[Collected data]
□ □ □ □ □

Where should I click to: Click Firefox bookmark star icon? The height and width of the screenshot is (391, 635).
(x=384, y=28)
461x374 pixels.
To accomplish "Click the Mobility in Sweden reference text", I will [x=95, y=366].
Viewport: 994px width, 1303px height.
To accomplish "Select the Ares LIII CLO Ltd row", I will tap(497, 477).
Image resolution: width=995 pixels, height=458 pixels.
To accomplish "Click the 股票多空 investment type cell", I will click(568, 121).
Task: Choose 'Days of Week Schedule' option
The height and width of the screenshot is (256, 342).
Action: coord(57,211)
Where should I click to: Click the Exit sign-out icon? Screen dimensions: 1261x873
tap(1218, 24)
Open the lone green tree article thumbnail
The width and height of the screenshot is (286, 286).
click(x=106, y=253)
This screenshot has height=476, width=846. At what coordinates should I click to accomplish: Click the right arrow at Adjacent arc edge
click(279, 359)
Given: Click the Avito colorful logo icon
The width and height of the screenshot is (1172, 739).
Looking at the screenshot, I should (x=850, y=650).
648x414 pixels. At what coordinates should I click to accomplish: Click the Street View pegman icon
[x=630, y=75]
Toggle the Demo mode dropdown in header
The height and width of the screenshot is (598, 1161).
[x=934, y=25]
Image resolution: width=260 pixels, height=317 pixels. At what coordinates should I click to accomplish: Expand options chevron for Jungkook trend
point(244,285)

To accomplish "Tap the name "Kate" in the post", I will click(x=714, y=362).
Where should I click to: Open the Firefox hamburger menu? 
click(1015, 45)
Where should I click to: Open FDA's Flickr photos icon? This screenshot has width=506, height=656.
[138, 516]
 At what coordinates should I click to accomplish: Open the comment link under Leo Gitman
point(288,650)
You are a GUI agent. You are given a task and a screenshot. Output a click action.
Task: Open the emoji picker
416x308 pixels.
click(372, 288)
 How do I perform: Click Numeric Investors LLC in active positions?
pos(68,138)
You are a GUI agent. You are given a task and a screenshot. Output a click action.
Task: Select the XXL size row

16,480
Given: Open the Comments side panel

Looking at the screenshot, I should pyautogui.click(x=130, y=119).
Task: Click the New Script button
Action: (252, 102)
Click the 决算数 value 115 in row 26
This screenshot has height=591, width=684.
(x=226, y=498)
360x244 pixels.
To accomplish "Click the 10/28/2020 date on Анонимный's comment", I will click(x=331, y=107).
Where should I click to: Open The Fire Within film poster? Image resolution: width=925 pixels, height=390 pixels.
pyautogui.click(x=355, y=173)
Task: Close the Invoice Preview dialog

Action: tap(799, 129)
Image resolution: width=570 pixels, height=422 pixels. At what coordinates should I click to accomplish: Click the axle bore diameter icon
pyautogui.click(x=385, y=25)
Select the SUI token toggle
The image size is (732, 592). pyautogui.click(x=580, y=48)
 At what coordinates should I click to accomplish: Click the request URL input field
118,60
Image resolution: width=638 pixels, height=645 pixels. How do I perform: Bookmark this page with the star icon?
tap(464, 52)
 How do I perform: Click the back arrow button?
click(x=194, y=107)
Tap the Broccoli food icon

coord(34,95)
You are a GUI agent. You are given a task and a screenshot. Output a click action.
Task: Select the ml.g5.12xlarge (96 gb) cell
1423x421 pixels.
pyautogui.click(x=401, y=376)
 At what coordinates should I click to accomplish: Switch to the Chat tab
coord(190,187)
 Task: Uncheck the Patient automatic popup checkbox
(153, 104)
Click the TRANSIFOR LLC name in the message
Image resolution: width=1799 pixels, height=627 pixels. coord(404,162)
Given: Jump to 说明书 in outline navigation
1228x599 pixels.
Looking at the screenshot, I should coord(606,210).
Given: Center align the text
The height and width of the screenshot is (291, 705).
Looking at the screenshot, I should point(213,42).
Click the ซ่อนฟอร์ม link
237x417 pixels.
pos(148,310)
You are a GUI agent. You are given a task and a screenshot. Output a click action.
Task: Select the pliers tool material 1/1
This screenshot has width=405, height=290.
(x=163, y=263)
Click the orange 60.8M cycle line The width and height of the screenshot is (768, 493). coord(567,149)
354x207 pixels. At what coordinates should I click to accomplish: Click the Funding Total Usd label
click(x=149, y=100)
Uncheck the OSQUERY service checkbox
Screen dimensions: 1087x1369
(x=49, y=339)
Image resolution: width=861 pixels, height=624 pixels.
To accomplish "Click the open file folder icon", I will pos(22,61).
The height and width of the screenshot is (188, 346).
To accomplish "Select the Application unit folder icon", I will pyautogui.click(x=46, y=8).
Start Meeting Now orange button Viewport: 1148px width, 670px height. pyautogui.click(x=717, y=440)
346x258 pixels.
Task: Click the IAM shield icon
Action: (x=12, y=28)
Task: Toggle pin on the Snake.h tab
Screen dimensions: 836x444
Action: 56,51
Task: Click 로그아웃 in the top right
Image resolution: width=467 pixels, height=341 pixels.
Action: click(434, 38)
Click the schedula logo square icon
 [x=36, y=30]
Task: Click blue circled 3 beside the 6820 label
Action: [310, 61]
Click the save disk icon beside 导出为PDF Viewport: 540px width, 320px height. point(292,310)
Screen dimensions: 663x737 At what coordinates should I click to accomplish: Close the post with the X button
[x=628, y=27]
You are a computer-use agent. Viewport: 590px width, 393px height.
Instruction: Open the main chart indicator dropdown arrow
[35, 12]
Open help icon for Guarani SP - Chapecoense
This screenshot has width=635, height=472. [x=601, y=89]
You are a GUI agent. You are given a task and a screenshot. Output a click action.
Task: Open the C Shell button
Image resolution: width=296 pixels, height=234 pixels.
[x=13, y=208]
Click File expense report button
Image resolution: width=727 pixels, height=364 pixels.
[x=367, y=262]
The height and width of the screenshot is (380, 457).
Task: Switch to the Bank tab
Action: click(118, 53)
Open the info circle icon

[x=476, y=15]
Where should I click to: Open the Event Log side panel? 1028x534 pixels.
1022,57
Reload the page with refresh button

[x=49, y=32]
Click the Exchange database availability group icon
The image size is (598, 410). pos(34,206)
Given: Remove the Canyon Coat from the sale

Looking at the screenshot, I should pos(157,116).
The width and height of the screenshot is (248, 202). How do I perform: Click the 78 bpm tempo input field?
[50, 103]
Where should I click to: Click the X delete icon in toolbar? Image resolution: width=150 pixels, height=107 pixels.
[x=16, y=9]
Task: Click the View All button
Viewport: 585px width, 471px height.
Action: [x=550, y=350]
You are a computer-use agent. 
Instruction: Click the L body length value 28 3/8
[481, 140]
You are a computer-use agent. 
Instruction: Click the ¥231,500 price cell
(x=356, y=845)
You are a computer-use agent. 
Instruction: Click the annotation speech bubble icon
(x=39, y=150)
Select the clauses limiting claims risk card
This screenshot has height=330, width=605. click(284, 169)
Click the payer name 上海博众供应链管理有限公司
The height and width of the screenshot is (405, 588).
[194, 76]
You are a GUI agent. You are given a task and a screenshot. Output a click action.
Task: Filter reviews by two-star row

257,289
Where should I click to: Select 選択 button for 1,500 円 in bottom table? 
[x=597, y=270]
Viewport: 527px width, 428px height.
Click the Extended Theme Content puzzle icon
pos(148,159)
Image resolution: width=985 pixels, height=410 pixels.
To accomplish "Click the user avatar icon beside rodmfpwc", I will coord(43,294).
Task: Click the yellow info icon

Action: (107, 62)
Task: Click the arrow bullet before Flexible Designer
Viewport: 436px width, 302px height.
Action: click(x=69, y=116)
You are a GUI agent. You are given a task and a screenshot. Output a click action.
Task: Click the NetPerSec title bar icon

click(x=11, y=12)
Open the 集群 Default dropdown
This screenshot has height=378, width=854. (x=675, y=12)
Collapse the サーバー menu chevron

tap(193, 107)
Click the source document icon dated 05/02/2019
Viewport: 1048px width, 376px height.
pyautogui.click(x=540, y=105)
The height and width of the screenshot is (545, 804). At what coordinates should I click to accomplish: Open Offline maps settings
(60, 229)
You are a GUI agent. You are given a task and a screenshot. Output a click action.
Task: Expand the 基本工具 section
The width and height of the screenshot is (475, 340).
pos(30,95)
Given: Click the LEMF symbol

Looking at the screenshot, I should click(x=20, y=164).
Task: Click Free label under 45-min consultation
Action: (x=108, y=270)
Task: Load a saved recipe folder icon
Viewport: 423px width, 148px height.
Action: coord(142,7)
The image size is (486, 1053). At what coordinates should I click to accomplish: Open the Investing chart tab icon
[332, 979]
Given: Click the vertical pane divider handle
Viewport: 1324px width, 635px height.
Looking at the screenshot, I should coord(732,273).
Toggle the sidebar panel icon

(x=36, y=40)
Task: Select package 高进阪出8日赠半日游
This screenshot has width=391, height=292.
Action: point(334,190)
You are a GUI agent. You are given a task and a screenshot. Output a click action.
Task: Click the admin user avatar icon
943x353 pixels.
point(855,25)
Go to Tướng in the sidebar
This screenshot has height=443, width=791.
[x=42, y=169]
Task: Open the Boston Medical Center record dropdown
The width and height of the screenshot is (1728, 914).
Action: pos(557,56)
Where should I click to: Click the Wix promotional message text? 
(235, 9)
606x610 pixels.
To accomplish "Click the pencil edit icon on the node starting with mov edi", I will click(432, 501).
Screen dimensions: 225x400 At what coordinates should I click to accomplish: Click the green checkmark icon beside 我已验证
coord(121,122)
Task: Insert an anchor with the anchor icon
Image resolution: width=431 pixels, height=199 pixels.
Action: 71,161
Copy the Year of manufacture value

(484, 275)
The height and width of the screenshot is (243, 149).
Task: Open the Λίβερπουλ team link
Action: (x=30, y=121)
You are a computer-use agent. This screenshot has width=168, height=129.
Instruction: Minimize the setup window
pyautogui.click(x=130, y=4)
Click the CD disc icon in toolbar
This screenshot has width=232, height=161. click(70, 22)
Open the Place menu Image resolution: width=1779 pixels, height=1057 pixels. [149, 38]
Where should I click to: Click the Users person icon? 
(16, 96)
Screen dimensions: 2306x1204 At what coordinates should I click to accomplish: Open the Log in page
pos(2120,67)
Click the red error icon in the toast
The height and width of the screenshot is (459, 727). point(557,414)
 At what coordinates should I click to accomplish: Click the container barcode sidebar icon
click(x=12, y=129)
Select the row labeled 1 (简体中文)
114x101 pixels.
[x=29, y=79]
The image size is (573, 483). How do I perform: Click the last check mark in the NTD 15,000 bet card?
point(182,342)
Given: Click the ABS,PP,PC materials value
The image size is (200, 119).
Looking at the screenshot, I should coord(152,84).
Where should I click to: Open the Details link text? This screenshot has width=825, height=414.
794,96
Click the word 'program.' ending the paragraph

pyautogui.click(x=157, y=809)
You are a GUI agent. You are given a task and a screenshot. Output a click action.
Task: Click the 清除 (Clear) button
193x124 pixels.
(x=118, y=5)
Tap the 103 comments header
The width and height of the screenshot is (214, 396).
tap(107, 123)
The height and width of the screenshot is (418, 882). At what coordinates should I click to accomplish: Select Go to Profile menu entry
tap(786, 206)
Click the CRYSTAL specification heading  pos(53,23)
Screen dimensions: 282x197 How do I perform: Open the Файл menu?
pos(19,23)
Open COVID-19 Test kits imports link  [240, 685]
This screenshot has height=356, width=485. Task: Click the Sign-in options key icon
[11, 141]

□ □ □ □ □

→ **Task requirements**: Among the lines of the data above, find those with the word "will" and show them.

→ **Output**:
To accomplish "Click the Mobility in Sweden reference text", I will [x=95, y=366].
To accomplish "Select the Ares LIII CLO Ltd row", I will tap(497, 477).
To accomplish "Click the 股票多空 investment type cell", I will click(568, 121).
To accomplish "Tap the name "Kate" in the post", I will click(x=714, y=362).
To accomplish "Click the 10/28/2020 date on Анонимный's comment", I will click(x=331, y=107).
To accomplish "Click the open file folder icon", I will pos(22,61).
To accomplish "Select the Application unit folder icon", I will pyautogui.click(x=46, y=8).
To accomplish "Click the user avatar icon beside rodmfpwc", I will coord(43,294).
To accomplish "Click the pencil edit icon on the node starting with mov edi", I will click(432, 501).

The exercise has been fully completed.